→ **Document text**:
The Rio Karma is a digital audio player originally made by the now-defunct Rio. It was released in August 2003. It measures 2.7 × 3 × 0.9 inches (6.9 × 7.6 × 2.3 cm) and weighs 5.5 ounces (160 grams). It has a 20 gigabyte (18.6 gibibyte) hard drive. The Karma is notable for its support of Ogg Vorbis and FLAC playback in addition to the usual MP3 and WMA formats, however it will not play MP2 format. It also bears the distinction of supporting file transfers via Ethernet through its docking station, as well as the standard USB 2.0. It is not supported as a plug and play removable drive, although the program Rio Taxi does allow any data to be stored. Like many Rio players, the Karma's firmware features a 5-band parametric equalizer, cross-fader, true gapless playback, animated menus, dynamic playlist generation and visualizations.

→ **Tasks to complete**:
• a. List every firmware feature that the Rio Karma text names.
• b. According to the Rio Karma text, when was the player released?
• c. Resume the Rio Karma text after its final sentence.
The lines after this point have nothing to do with the Rio Karma text.

→ **Collected material**:
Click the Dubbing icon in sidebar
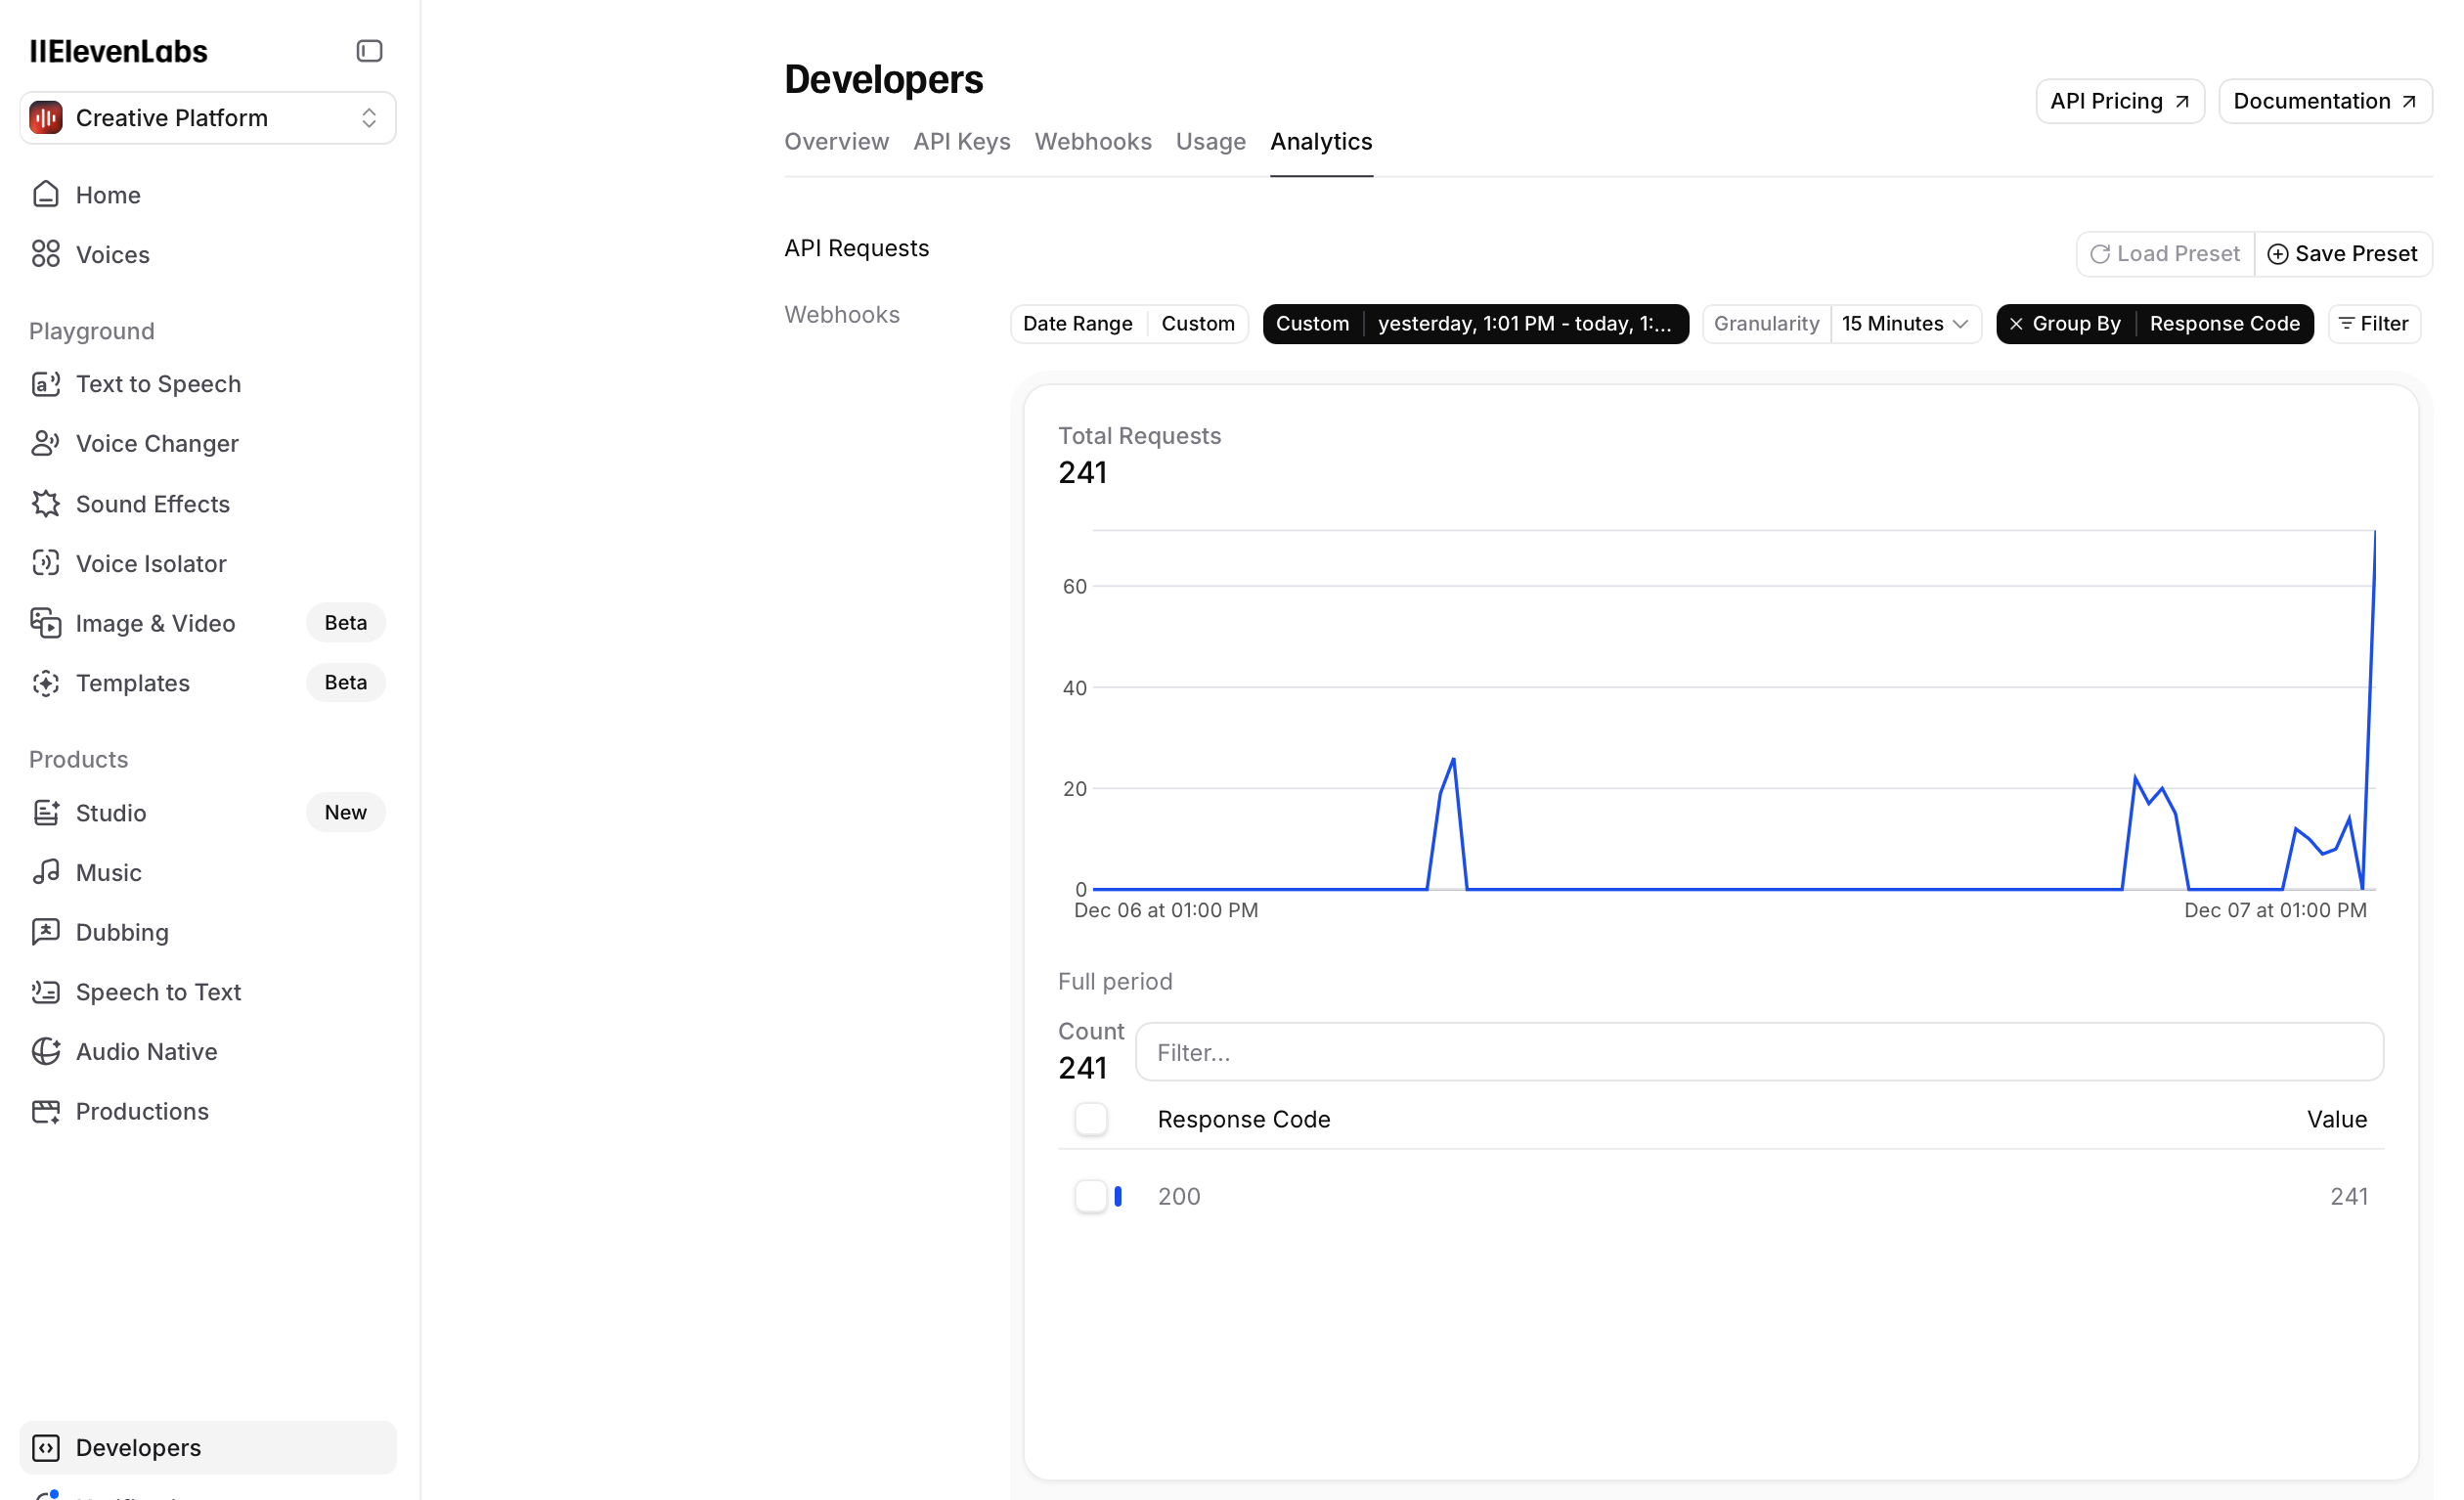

→ **The responses**:
• a. 5-band parametric equalizer, cross-fader, true gapless playback, animated menus, dynamic playlist generation, visualizations

• b. August 2003

• c.
Karma Settings

Playback Screen
The Karma has three options for what is displayed on the play screen
 Progress Indicator
 Profile Indicator
 VU Meter for left and right channels.

Language
Options include English (US), English (UK), German, French, Japanese, Chinese & Spanish.

Dock Settings
For docking, there are four options for the "cradle glow".
 Static, with glow level setting
 Pulse with timecode
 Pulse while charging
 Pulse to music

Orientation
The player can be configured for right-handed or left-handed use. For left-handed use, the screen is inverted.

Modifications
The player uses a 20GB Hitachi Travelstar 1.8" hard drive. It is possible to install a higher data capacity hard drive, commonly 30, 40, or 60GB, though these may be physically larger, requiring case modifications. It is also possible to swap the hard drive for CompactFlash-based storage, as it shares the original IDE drive's signaling pinout.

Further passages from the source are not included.